-- start of Source passage --

Convert Handwritten Text Into Digital on iPad

I have a tendency to brainstorm and take notes with pen and paper because it is much faster and can be done anywhere, I have load of such notes that I have carried across the world and back several times, some of which are getting hard to read because of the light colored ink used to make them.

For making new hand written notes I want to ask the end-users on this forum of any macOS solutions that would be good for me to use for taking hand notes on a iPad (as yet to buy) and then convert those to text notes for import to my MBP?

And is there a way of taking notes written on paper scanning them in and converting them to text?

I use Notability and it can do this. I only use it occasionally but it’s a good app

After spending the last 6-7 hours researching this it seems that all the handwriting to text software out there (including Notability) licensed the engine from MyScript the makers of Nebo. So I figured that Nebo must be doing something right.

For demos of what Nebo can do watch these short videos.

The cost of the software is cheap < US$10 your main expense will be in the tablet.

Nebo website

Nebo is multi-platform where as others seem to limited to the Apple universe. All the Nebo spin offs are also very inexpensive and add some value added feature to distinguish them from each other. At those prices you can buy others and play around with them till you find one that suites your workflow.

So now I finally found a reason to get an iPad 8)

Yeah, I was going to sit down and compose a long answer to this when I got a break, but you beat me to it. :smiley:

I’ve tried various paper-handwriting-scan-to-text apps on iOS, but none of them is worth much, bluntly. You’d be ahead on time just typing them in, unless you’re looking for just a way to search them.

My solution for this is an Evernote premium subscription, which can index scanned handwritten notes. There are some caveats, though.

First, those faded paper notes won’t index well. I find that a good strong black or blue-black ink (or black marker for whiteboard photos) works best.

Second, if your paper is ruled in blue, you won’t get good indexing, either. I use either unruled paper or paper with very faint grey rules.

Finally, if you’d like to handwrite directly into iOS Scrivener, salvation is on the way! Apple Scribble, which as I understand it is like the soft onscreen keyboard, but for handwriting, will be available with iPadOS 14. Here’s an advance report from users who have dared to install the iOS 14 beta:

Yes, I thought Nebo was going to be wonderful until I tried it. I probably used it half a dozen times, then it completely disappeared from my workflow. At the moment, I would say that nothing beats typing – even my typing. But Silverdragon is the expert on this. Heed what she says.

-- end of Source passage --

--- Written exercise 1 ---
Reproduce word for word the rows that begin with the line containing "1215x980 pixels." and end with the line containing "Action: [x=529, y=505]", including both of those lines. Leave the pictures out.

-- start of Data shown --

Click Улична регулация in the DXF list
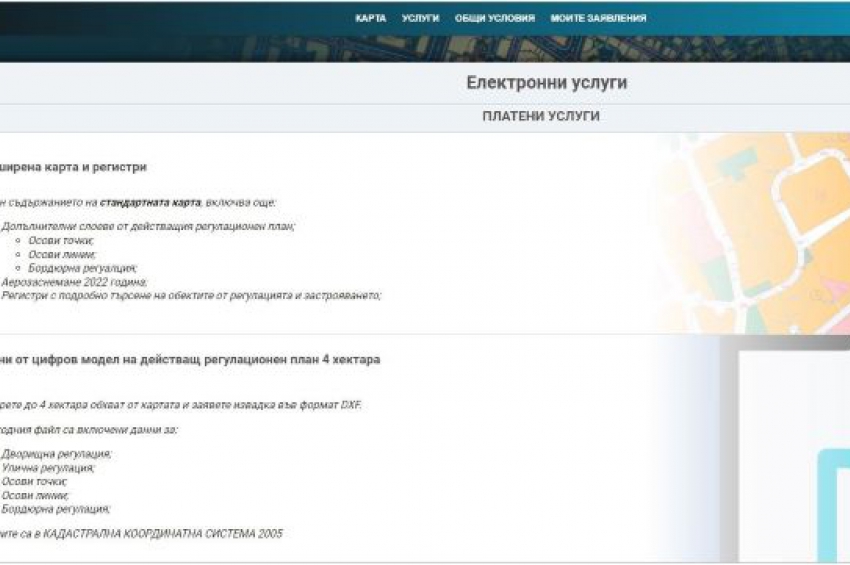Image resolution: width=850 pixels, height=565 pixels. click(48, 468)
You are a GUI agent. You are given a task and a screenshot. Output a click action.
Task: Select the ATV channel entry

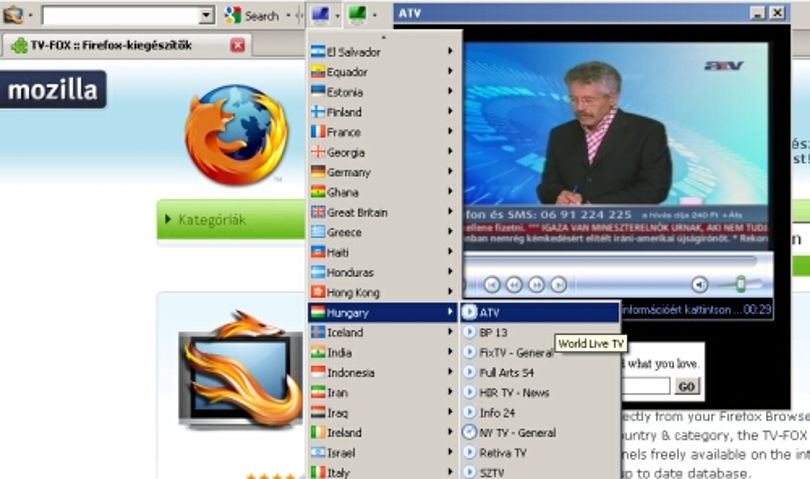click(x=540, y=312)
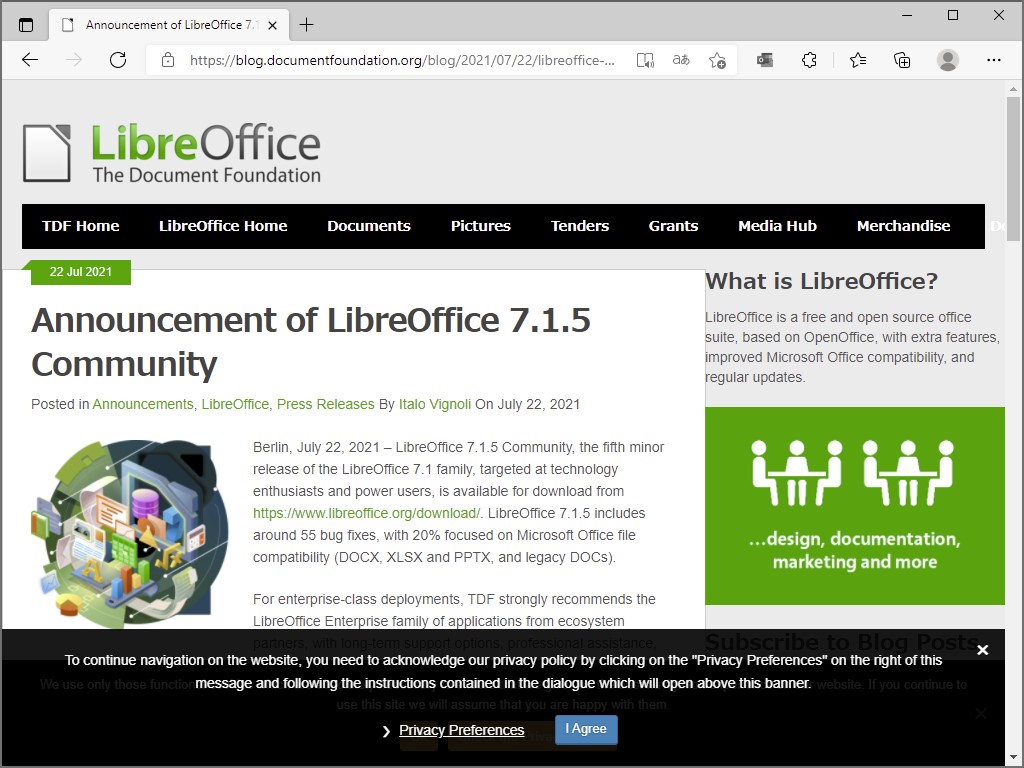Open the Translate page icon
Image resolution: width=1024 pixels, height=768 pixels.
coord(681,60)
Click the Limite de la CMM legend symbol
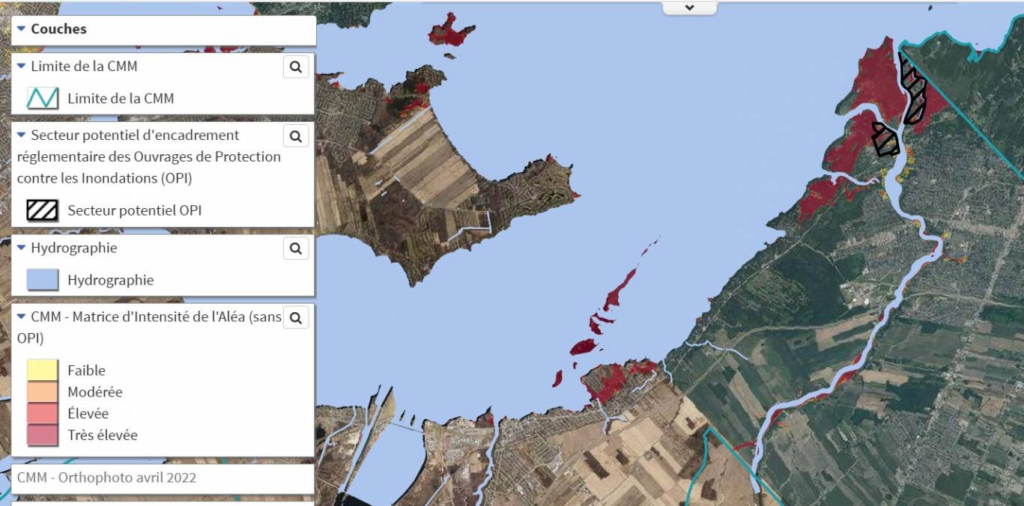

-- end of Data shown --
-- start of Data shown --

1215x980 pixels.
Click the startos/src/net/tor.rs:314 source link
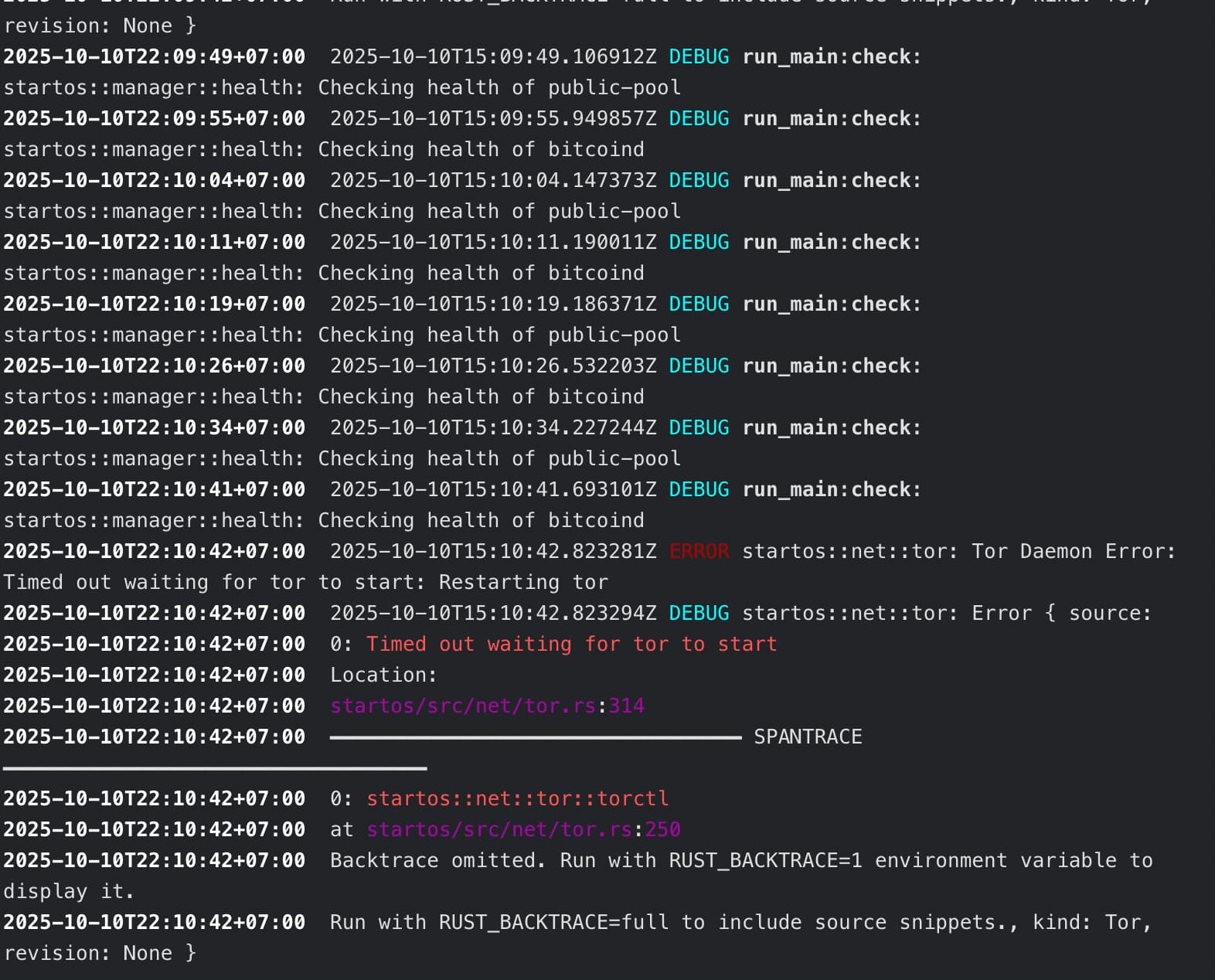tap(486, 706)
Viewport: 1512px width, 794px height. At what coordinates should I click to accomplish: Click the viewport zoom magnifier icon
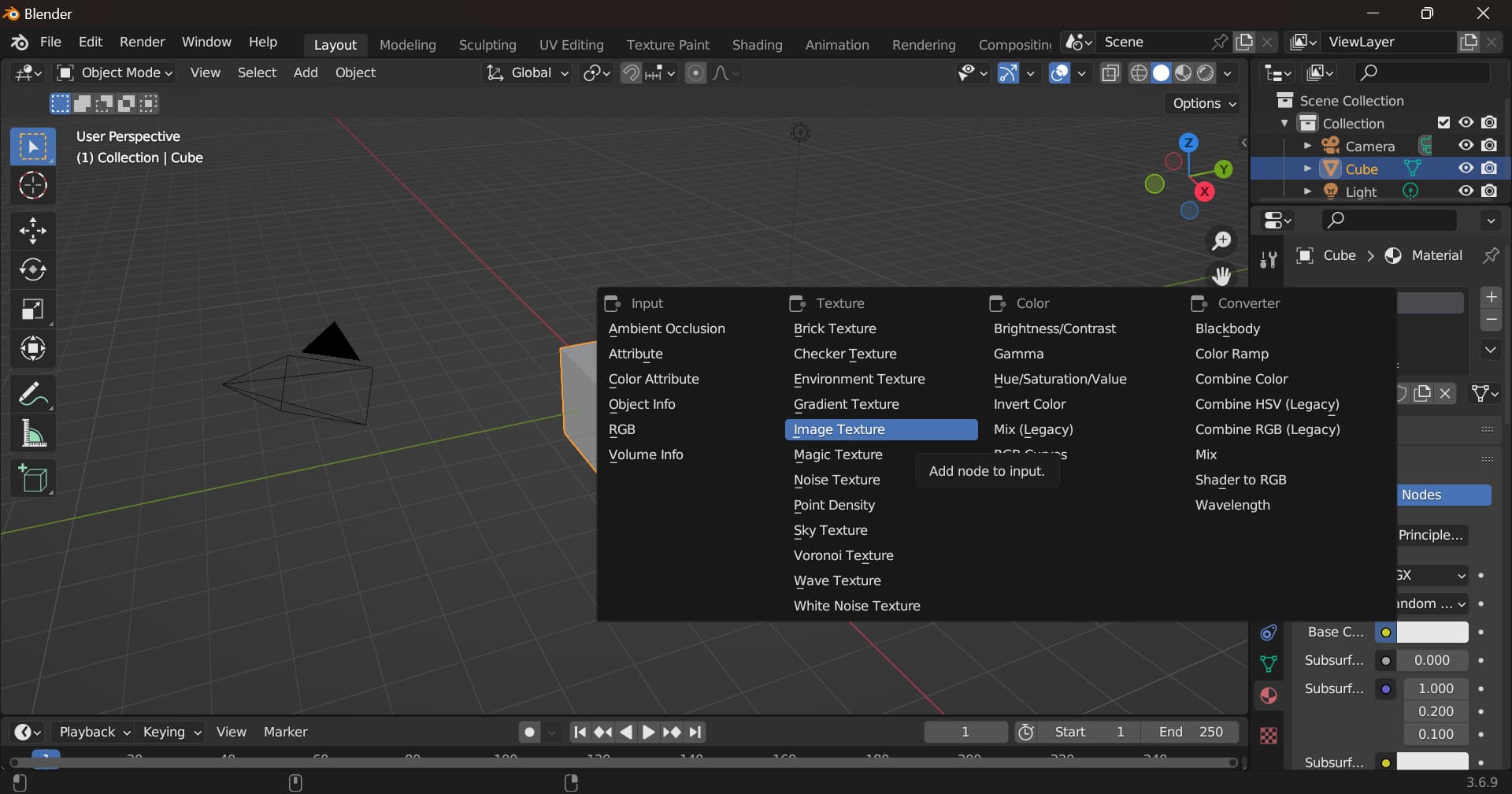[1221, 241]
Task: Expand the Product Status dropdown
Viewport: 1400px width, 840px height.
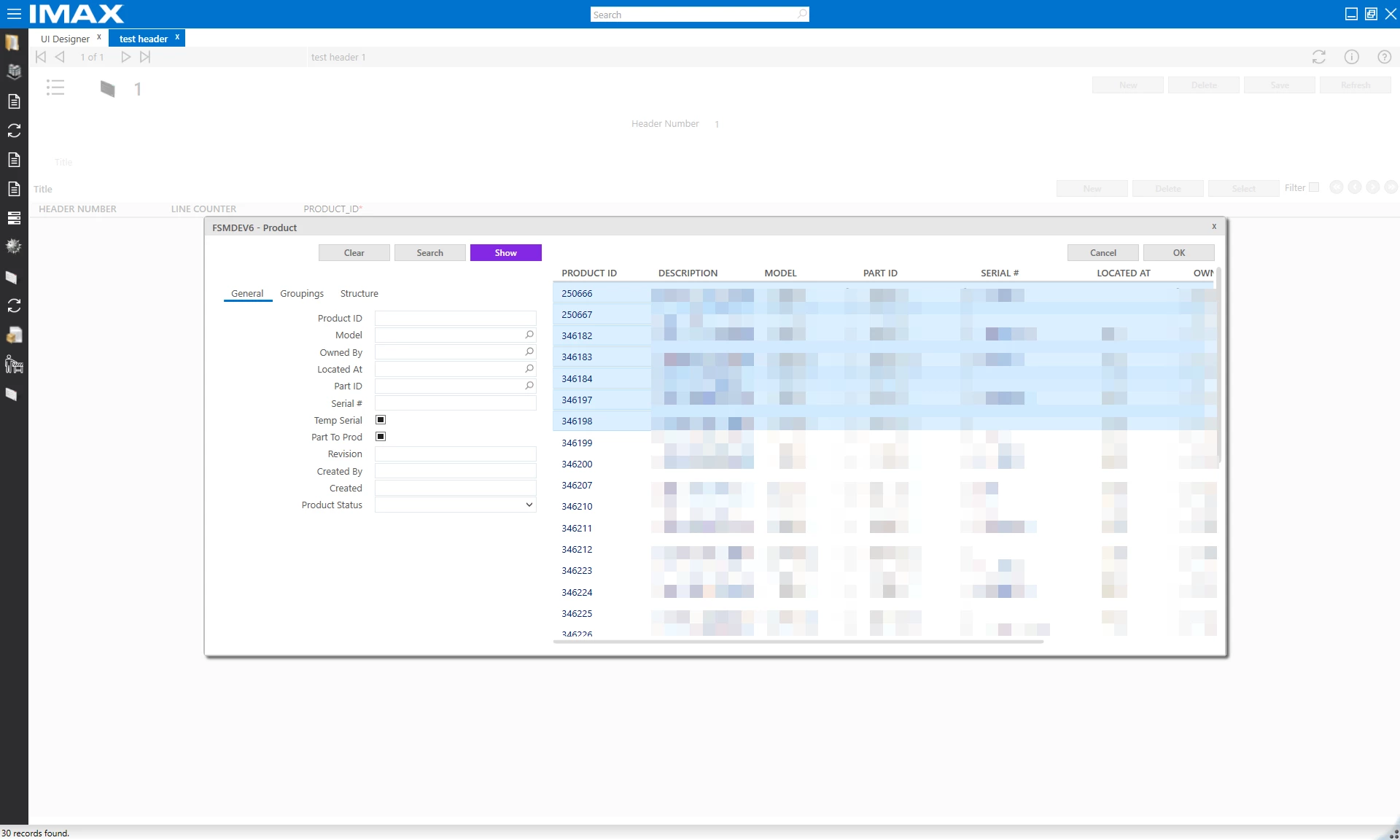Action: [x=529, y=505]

-- end of Data shown --

--- Written exercise 2 ---
Answer from the handwriting-to-text thread:
(a) According to the thread, which company licensed the engine used by handwriting-to-text software, including Notability?
(b) What does the thread give as the cost of the software?
(c) With which iPadOS version will Apple Scribble be available?

--- Task solution 1 ---
1215x980 pixels.
Click the startos/src/net/tor.rs:314 source link
tap(486, 706)
Viewport: 1512px width, 794px height. At what coordinates should I click to accomplish: Click the viewport zoom magnifier icon
[1221, 241]
Task: Expand the Product Status dropdown
Viewport: 1400px width, 840px height.
Action: [x=529, y=505]

--- Task solution 2 ---
(a) MyScript, the makers of Nebo
(b) Less than US$10
(c) iPadOS 14